- Directed by: Riccardo Freda
- Screenplay by: Riccardo Freda
- Starring: Geronimo Meynier; Rosemarie Dexter; Carlos Estrada;
- Cinematography: Gábor Pogány
- Edited by: Anna Amedi
- Music by: Bruno Nicolai
- Production companies: Imprecine; Hispamer Film;
- Distributed by: Titanus
- Release date: 28 August 1964 (Italy);
- Countries: Italy; Spain;

= Romeo and Juliet (1964 film) =

Romeo and Juliet (Romeo e Giulietta) is a 1964 film directed and written by Riccardo Freda.

==Production==
Riccardo Freda maintained that it was himself who had the idea to adapt Romeo and Juliet, having been an admirer of William Shakespeare since his youth and that he convinced Goffredo Lombardo, who had gone bankrupt after the production of Sodom and Gomorrah, to create the production company Imprecine and set up a co-production deal with Spain for this film and Genoveffa di Brabante. Other sources such as Stefano Della Casa state that Freda was commissioned to shoot a Shakespeare adaptation by the Spanish company Hispamer Films, and accepted only as it would allow him to make a period drama, which he could inject elements of his favourite genre, the adventure film. The film reinvents the Montague and Capulets as land and cattle owners with disputes over land pastures. Minutella had suggested that the elements are borrowed from Sergio Leone's Westerns of the period, which Italian film critic and historian Curti stated was impossible as the films were only released days apart from each other.

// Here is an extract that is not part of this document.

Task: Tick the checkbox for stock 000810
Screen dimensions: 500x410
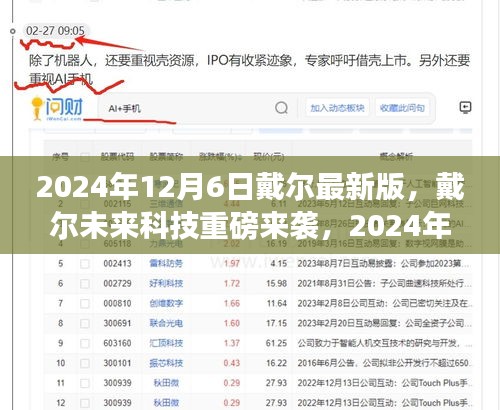Action: [x=85, y=303]

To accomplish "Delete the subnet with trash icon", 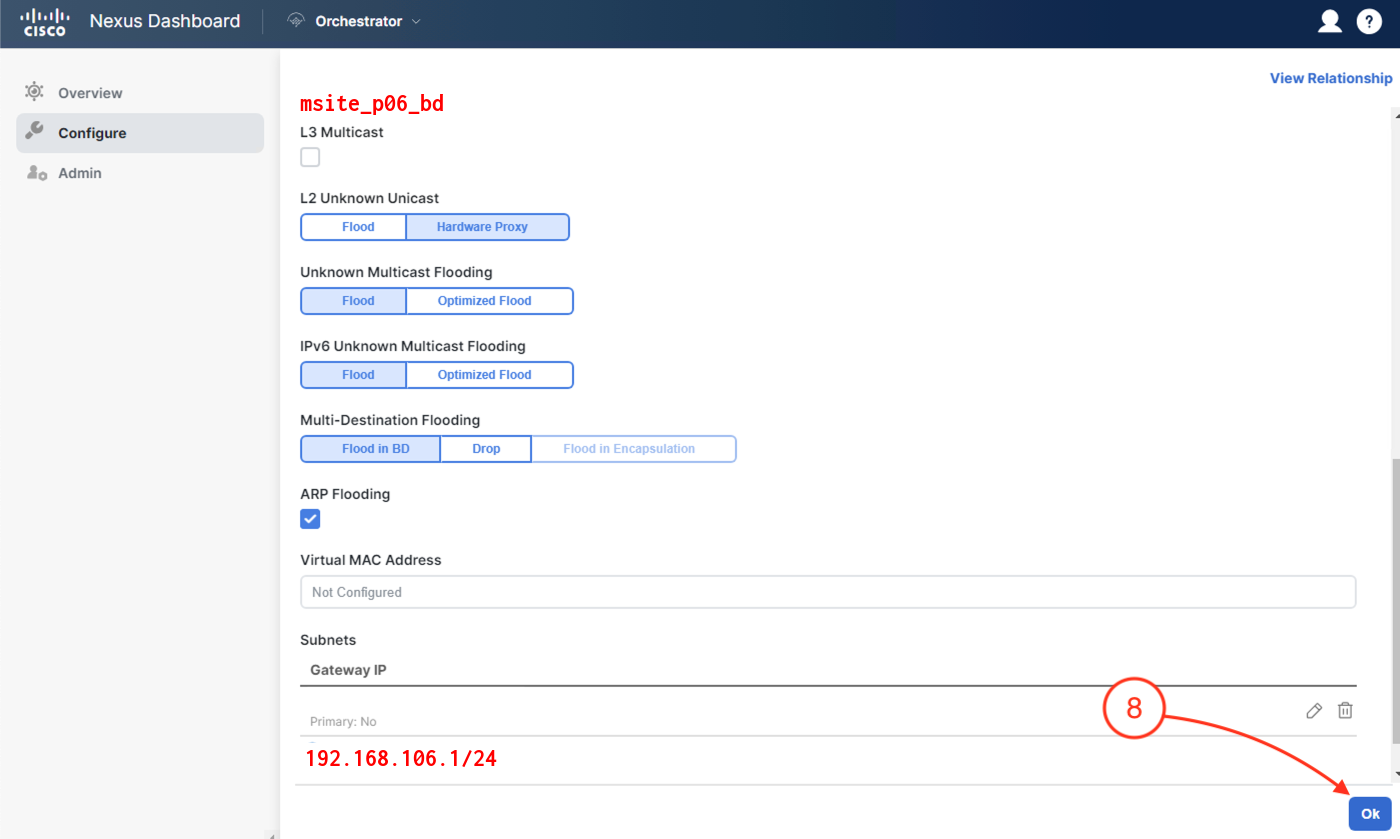I will tap(1345, 710).
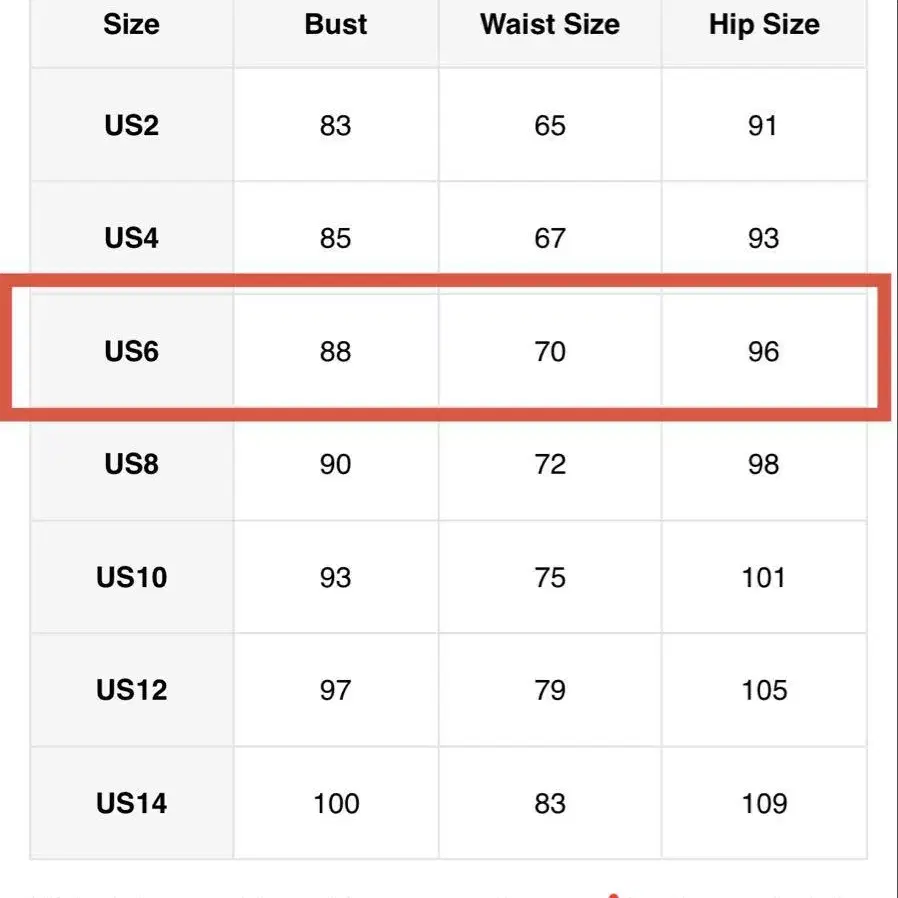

Geronimo Meynier was cast as Romeo in the film, which was his final acting role. Originally, Brett Halsey was going to play the lead, with Halsey stating that Freda planned to shoot the film in English in four weeks and feared he would not have adequate time for rehearsal and turned down the role, which led to Freda and him not speaking for years.

Romeo and Juliet was shot in Madrid and Ávila. Ruggero Deodato was an assistant director on set, and claimed that "Freda was a genius. I learned a lot from him. He was an intelligent person, cultured, and even a bit nasty on the set. He mistreated the crew, and to film a good chase on horseback, he did not hesitate to cripple the horses, even though he owned a stable... he always came up with ideas which I hadn't thought of, both on set as in the editing room."

==Release==
Romeo and Juliet was released in Italy on 28 August 1964 where it was distributed by Titanus. The film grossed 50 million Italian lire domestically, which Curti described as "disappointing" and that the film "remained virtually unknown abroad." A few years later director Franco Zeffirelli directed his own adaptation of Romeo and Juliet, which Freda commented on later stating that "No one harmed Shakespeare more than Zeffirelli".